What the 1970s epidemic tells us is that the core dynamic leading to abuse in long-term care is the tension between declining funding and rising demand. This tension occurs when long-term processes of social change, like the aging of the population, coincide with short-term budget cuts. Long-term care is an extremely labor-intensive business, so wages and benefits are always the biggest line item in a nursing home’s budget — commonly as much as 65 percent of total costs. When Medicaid is cut, states will be forced to decrease the rates at which they reimburse nursing homes for care. Nursing homes will experience budgetary pressure, which will lead them to decrease the number of staff or the amount of time that staff can spend with patients.

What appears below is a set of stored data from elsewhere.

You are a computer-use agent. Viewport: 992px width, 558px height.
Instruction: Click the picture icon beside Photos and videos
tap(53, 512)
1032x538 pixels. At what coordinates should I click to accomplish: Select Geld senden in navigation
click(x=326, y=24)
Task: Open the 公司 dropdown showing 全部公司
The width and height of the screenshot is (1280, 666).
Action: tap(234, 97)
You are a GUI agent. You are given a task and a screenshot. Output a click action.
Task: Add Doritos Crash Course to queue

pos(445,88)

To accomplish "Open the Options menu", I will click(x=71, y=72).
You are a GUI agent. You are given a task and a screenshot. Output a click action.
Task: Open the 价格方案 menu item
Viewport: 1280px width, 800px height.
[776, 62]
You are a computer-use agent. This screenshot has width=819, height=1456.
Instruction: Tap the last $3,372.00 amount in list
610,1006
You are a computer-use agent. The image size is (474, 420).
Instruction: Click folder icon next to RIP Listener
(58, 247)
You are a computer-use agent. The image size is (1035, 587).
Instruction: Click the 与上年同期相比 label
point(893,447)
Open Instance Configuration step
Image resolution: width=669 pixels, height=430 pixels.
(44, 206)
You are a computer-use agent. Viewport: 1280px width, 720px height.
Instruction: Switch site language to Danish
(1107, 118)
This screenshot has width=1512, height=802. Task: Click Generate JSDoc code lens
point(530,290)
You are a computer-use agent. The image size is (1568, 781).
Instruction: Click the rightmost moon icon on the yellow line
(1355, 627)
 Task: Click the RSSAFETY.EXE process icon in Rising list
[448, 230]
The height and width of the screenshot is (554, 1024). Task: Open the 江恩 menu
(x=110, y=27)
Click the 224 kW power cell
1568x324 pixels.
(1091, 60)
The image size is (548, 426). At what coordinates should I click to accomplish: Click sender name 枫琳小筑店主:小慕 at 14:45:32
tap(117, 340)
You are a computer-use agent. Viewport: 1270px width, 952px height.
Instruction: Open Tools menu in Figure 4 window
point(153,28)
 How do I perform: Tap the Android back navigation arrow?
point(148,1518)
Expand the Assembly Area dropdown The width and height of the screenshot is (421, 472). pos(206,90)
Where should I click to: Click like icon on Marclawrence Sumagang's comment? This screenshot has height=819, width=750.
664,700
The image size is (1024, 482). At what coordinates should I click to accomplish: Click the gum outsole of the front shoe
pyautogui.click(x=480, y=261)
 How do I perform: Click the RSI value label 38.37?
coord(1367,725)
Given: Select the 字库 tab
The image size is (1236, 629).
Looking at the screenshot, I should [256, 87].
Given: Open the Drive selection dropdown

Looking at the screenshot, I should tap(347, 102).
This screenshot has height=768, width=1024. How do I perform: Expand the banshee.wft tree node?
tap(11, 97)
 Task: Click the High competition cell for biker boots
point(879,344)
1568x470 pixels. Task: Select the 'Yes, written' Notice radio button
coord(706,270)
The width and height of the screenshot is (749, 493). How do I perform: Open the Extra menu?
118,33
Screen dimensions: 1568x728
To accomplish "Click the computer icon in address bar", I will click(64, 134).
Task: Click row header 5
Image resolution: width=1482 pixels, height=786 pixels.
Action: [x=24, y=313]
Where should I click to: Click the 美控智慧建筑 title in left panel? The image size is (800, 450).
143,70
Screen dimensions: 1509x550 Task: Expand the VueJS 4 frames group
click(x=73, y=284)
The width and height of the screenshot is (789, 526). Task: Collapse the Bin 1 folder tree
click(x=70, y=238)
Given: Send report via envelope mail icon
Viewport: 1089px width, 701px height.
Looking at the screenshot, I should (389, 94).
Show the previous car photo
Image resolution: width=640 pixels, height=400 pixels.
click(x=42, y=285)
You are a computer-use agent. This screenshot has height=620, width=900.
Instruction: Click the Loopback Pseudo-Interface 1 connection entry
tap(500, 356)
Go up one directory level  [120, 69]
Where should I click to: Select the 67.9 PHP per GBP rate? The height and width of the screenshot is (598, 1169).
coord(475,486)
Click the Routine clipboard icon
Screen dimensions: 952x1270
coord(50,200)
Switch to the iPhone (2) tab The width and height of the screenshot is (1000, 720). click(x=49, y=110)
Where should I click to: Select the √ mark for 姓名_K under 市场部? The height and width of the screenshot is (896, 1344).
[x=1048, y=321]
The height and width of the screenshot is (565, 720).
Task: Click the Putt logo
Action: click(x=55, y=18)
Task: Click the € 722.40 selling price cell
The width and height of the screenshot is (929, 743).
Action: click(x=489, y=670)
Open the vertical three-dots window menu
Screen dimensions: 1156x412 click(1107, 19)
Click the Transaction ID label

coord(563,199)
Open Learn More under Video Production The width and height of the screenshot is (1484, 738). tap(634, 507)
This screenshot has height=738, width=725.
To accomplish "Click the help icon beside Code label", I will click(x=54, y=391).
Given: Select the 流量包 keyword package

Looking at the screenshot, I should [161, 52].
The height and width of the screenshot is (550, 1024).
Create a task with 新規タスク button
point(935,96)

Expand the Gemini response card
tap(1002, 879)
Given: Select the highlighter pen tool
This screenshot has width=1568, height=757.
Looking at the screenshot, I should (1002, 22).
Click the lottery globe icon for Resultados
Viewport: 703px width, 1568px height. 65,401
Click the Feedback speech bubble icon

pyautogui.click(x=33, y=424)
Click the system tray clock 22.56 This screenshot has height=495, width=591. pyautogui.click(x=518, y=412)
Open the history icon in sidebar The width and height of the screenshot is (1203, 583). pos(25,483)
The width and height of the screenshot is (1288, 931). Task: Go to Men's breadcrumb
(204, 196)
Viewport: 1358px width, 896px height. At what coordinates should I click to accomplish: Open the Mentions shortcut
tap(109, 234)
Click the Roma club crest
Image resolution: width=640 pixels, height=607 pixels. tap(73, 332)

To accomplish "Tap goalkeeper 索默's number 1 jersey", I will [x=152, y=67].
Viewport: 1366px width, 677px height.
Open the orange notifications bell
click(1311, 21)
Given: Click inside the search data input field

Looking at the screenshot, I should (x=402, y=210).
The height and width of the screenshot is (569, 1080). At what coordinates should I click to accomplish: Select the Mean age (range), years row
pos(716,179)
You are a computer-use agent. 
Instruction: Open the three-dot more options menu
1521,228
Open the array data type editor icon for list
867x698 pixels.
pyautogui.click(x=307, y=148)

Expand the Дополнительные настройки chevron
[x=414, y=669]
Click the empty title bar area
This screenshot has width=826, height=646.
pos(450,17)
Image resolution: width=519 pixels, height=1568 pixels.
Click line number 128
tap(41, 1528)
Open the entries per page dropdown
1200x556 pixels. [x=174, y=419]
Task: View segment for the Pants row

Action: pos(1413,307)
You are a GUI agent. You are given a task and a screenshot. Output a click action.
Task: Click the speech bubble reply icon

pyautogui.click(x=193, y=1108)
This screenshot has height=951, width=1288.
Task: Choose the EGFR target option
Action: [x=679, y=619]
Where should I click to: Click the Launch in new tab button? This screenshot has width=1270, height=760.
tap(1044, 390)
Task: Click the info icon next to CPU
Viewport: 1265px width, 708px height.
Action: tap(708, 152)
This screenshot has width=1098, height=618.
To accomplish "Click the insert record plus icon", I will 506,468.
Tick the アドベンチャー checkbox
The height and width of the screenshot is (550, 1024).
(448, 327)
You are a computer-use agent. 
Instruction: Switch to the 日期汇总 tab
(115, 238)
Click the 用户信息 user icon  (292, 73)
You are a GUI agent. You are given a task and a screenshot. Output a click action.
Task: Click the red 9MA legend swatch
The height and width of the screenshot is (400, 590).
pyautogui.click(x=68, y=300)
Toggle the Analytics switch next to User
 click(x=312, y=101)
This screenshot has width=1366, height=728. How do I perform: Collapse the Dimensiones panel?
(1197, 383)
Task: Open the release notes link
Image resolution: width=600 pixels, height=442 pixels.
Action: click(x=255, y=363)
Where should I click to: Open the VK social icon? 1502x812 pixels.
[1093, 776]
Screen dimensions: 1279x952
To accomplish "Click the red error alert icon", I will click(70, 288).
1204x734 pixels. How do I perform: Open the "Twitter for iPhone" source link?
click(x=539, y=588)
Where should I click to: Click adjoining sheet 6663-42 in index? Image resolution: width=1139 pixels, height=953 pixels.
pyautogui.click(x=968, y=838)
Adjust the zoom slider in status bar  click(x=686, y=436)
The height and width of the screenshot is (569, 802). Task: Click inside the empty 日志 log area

Today, our entire society is aging steeply in the way that the Rust Belt did in the 1970s. While the supply of unwaged domestic care labor — that is, women who did care work for free — was diminishing rapidly then, the pool of such free labor is smaller still today. We will eventually need to expand and reinvent our elder care system to deal with these changes. We will need to pay more, not less, for care labor if we want something more humane than warehousing for our elders.
In the meantime, though, we already know what happens when we move in the opposite direction — not the hyperbolic death panels of 2009, but the sobering reality of a crisis of care. Just as the British Conservative Party saw its electoral fortunes reverse this spring after it proposed the so-called dementia tax, the Republicans will feel the sting of the harm they do if they enact these cuts. As a nonagenarian in an abusive Pennsylvania home said to a nurse’s aide, according to a 1975 report, “I curse you, I curse you — that you will live to feel 90 years old in your bones and will know what you’ve done to me.”